Vitórias no Legislativo e Judiciário
Em contrapartida as críticas ao governo federal, o documento divulgado pelo MPF também cita medidas positivas do poder Legislativo e do Judiciário em relação aos direitos de povos indígenas, como a derrubada parcial pelo Congresso Nacional de vetos presidenciais ao Plano Emergencial para Enfrentamento à Covid-19 em territórios indígenas (lei nº 14.021/2020). No entanto, a nota também destaca uma preocupação com a tramitação de projetos que buscam “violar direitos”, como o PL 191/2020, que busca autorizar a mineração em áreas indígenas.
“Outro elogiável ato da Casa Legislativa foi a não conversão em Lei, em maio de 2020, da Medida Provisória nº 910/2019, que se propunha a anistiar a ocupação e o desmatamento de vastas extensões de terras públicas, inclusive em territórios indígenas não definitivamente demarcados”, afirma um trecho da nota do MPF.
O texto também faz elogios a uma série de “providências consideráveis” do Supremo Tribunal Federal (STF) que buscaram “evitar o agravamento do quadro de disruptura institucional da política indigenista”. Entre essas medidas está a negativa do tribunal, em maio de 2020, em julgar, durante a pandemia, processos em que se pleiteiam reintegrações de posse em áreas indígenas.

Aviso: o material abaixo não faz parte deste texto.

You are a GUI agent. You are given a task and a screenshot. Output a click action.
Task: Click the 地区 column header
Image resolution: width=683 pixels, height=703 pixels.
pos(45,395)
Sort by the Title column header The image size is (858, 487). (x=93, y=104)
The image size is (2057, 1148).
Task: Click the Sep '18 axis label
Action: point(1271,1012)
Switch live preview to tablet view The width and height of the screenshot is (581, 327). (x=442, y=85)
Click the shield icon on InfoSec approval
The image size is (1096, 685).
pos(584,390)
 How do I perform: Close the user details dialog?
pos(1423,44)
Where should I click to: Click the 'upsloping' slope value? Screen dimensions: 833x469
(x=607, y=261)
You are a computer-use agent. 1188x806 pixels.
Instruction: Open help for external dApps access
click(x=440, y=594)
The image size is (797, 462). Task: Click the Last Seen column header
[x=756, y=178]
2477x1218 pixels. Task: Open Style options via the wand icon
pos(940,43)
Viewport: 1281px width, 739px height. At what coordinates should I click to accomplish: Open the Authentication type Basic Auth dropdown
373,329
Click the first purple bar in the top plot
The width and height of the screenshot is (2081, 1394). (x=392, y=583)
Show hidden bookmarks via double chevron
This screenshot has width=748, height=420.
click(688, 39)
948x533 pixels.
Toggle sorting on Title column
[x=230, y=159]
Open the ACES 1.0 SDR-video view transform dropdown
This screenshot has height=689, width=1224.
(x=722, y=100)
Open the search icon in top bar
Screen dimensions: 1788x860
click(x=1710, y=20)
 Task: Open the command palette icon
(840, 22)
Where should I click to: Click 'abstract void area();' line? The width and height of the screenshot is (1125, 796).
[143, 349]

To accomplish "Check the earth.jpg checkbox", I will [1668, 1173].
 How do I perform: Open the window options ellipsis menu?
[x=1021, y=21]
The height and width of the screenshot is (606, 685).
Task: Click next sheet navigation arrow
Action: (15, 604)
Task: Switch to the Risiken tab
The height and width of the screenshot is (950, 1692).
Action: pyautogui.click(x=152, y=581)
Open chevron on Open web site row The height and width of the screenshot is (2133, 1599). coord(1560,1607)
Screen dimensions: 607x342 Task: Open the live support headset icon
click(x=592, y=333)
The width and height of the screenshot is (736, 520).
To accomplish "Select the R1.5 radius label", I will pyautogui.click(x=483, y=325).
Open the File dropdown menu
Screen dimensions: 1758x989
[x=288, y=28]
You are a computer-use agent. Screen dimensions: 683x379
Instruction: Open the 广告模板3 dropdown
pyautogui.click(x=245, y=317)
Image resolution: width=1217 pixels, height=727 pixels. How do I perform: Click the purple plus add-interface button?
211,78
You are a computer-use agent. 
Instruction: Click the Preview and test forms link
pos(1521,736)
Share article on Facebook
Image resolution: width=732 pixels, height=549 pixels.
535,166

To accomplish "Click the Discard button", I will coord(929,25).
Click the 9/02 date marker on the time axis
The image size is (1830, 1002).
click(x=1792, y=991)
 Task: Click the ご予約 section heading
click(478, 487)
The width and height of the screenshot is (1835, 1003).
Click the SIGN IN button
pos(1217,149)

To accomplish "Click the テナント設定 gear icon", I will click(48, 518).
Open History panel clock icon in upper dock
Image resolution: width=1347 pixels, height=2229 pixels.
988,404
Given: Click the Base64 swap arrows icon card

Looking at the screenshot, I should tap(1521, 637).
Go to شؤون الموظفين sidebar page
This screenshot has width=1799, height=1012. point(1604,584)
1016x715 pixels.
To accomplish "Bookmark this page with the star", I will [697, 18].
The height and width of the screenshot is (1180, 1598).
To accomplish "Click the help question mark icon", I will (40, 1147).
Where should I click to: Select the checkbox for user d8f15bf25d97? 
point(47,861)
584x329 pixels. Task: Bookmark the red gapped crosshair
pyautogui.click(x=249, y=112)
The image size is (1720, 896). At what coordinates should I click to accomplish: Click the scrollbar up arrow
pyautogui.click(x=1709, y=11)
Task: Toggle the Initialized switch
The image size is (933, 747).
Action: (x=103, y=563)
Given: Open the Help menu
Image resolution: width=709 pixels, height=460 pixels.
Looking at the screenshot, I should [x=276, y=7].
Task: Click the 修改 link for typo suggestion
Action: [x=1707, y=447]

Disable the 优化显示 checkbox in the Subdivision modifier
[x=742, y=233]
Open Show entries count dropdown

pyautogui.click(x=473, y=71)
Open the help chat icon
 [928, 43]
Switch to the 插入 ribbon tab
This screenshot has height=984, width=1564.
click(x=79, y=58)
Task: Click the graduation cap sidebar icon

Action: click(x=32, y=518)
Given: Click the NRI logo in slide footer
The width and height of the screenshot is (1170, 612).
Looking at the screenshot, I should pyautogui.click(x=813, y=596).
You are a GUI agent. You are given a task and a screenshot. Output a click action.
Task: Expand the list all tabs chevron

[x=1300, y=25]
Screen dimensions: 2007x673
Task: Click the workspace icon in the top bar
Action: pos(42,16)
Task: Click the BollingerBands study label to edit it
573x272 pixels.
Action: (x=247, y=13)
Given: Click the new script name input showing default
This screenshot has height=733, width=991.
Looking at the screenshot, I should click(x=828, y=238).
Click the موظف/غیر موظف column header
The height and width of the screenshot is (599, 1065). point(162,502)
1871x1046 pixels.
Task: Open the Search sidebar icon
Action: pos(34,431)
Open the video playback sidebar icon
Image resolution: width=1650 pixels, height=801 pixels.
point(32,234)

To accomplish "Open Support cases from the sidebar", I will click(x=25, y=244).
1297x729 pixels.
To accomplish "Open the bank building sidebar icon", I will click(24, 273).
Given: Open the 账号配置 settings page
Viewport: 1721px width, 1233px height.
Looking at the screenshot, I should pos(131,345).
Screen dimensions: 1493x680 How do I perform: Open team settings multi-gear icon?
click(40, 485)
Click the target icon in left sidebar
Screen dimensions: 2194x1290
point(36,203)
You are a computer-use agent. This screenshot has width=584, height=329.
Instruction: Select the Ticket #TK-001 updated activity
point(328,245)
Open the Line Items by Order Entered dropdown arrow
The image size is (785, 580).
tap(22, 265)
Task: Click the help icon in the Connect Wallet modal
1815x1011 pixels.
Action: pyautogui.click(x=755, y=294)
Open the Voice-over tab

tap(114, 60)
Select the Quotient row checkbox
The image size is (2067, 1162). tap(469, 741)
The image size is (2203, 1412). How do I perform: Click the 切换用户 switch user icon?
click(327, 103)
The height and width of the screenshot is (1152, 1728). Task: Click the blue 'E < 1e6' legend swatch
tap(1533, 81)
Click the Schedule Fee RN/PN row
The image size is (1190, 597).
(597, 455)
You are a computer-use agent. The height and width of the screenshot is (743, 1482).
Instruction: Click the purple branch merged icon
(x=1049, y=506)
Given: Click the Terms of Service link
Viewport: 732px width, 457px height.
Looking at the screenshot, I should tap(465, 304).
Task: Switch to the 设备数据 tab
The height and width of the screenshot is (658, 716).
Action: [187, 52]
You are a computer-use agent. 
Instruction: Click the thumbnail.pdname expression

O órgão também elogiou a suspensão pelo STF da resolução nº 4 da Funai, que ocorreu com base em argumentos da própria Câmara de Populações Indígenas e Comunidades Tradicionais do MPF.
A nota também destaca o reconhecimento, por parte do STF, da legitimidade da Articulação dos Povos Indígenas do Brasil (APIB) para “propor ações de controle concentrado de constitucionalidade”, como a adoção, pelo governo federal, de medidas urgentes que contenham a disseminação da covid-19 em terras indígenas.